Est-ce que les poissons souffrent quand on les pêche
Ce que dit la science sur la douleur chez les poissons
Longtemps, on a cru que les poissons ne ressentaient ni douleur ni émotions, faute d’expressions faciales. Or, de nombreuses études récentes contredisent cette idée.
Les poissons possèdent des récepteurs sensoriels similaires à ceux des mammifères, capables de détecter les stimulations douloureuses. En laboratoire, ils modifient leur comportement lorsqu’ils sont blessés : ils mangent moins, évitent certaines zones, ou frottent leurs plaies sur des surfaces dures — autant de signes compatibles avec une expérience de douleur.
Vers une pêche plus éthique et responsable
Ce nouveau rapport s’inscrit dans une tendance globale : intégrer le respect du bien-être animal comme critère essentiel de la pêche durable. Le projet Carefish/catch collabore notamment avec Friend of the Sea, un organisme de certification, pour que ces bonnes pratiques deviennent la norme.
Le message est clair : mieux traiter les poissons, c’est possible, sans nuire aux pêcheurs. Au contraire, cela pourrait même renforcer la confiance des consommateurs et valoriser les produits issus de la pêche artisanale.
Faut-il arrêter de manger du poisson pour éviter la souffrance animale ?
C’est une question de choix personnel. Mais si vous consommez du poisson, vous pouvez déjà privilégier les espèces issues de pêcheries engagées dans des démarches de respect du bien-être animal. Des labels comme Friend of the Sea ou Fair-Fish commencent à intégrer ces critères.
« Ce rapport montre qu’en modifiant seulement quelques gestes, on peut épargner beaucoup de souffrance », rappelle Fausta Borsani.
Est-ce que les poissons souffrent quand on les pêche ? Ce qu’il faut retenir (et comprendre)
Les poissons ressentent la douleur de manière consciente, leur stress est mesurable scientifiquement, et leur souffrance peut durer plusieurs dizaines de minutes après leur capture. Pourtant, des gestes simples permettent de réduire considérablement cette douleur, sans nuire à la qualité de la pêche.

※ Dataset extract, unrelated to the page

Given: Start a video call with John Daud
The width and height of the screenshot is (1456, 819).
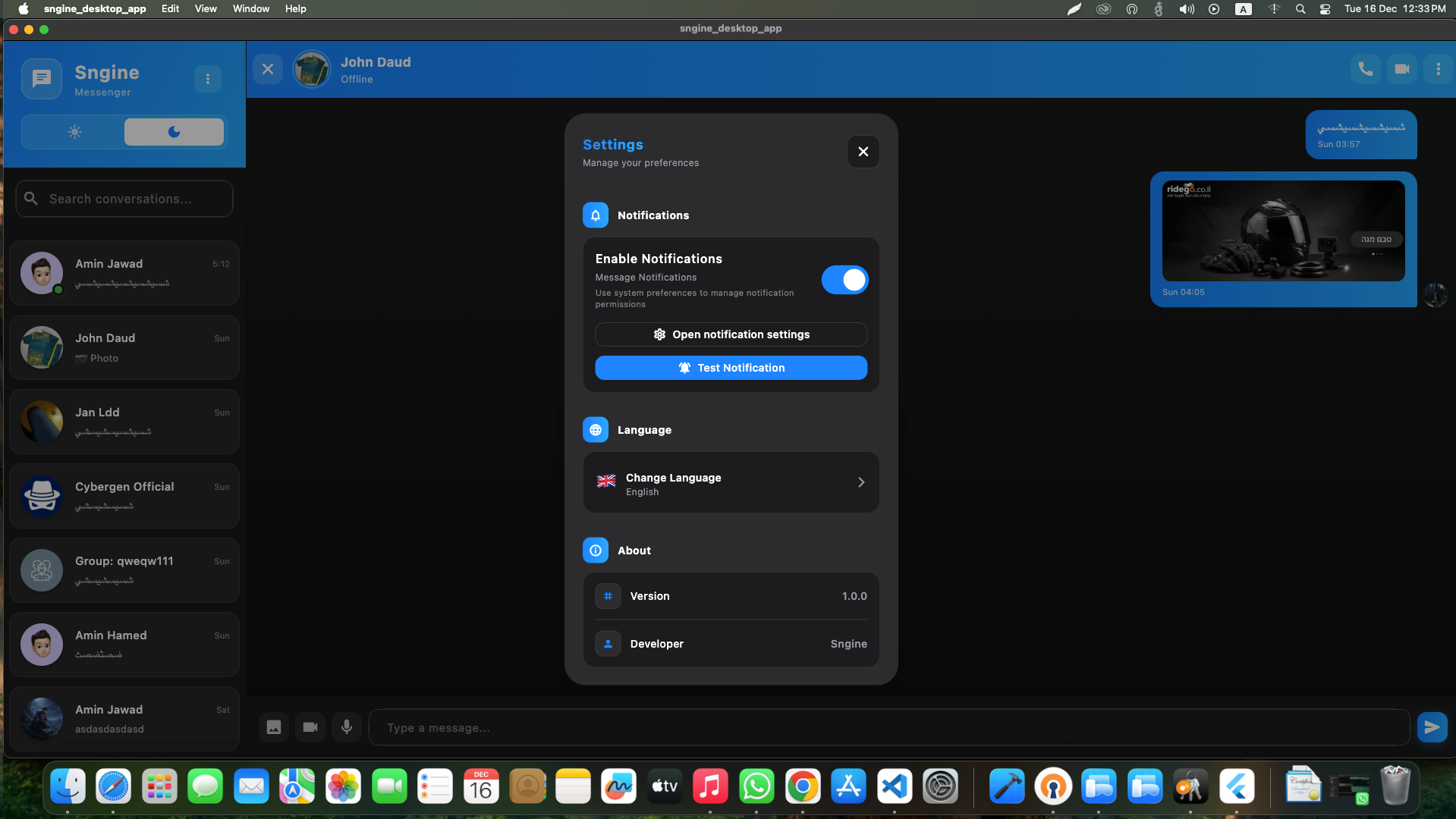Looking at the screenshot, I should coord(1401,69).
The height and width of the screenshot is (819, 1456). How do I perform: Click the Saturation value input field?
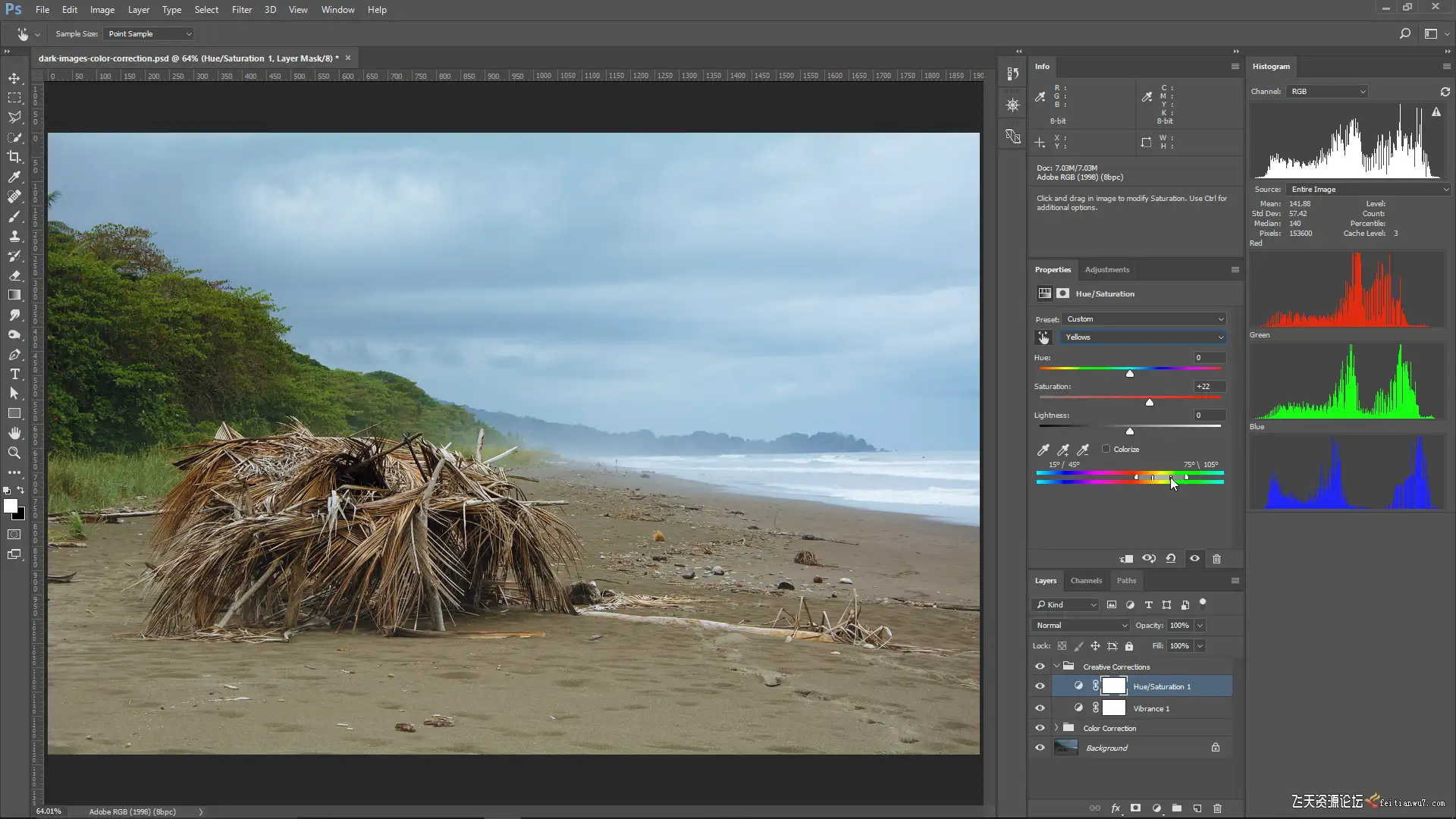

Voici les réponses aux questions les plus fréquentes sur ce sujet encore trop peu connu :
Les poissons ont-ils un système nerveux capable de ressentir la douleur ?
Oui. De nombreuses études ont démontré la présence de nocicepteurs chez les poissons, ainsi que des comportements spécifiques liés à la douleur (retrait, frottement, évitement, perte d’appétit).
Combien de temps un poisson peut-il souffrir après avoir été pêché ?
S’il n’est ni étourdi ni abattu rapidement, un poisson peut rester conscient entre 20 et 40 minutes, voire plus, selon la méthode de pêche. Durant ce temps, il subit une asphyxie et un stress intense.
Est-ce qu’on peut pêcher sans faire souffrir ?
Oui. En réduisant le temps passé sur l’hameçon, en manipulant les poissons plus doucement, en utilisant des hameçons sans ardillon et en procédant à un étourdissement rapide avant l’abattage, on limite fortement leur souffrance.
Comment agir en tant que consommateur ?
Vous pouvez favoriser les poissons issus de pêcheries certifiées respectueuses du bien-être animal (Friend of the Sea, fair-fish), éviter les espèces capturées avec des techniques traumatisantes, et vous informer sur les méthodes de pêche.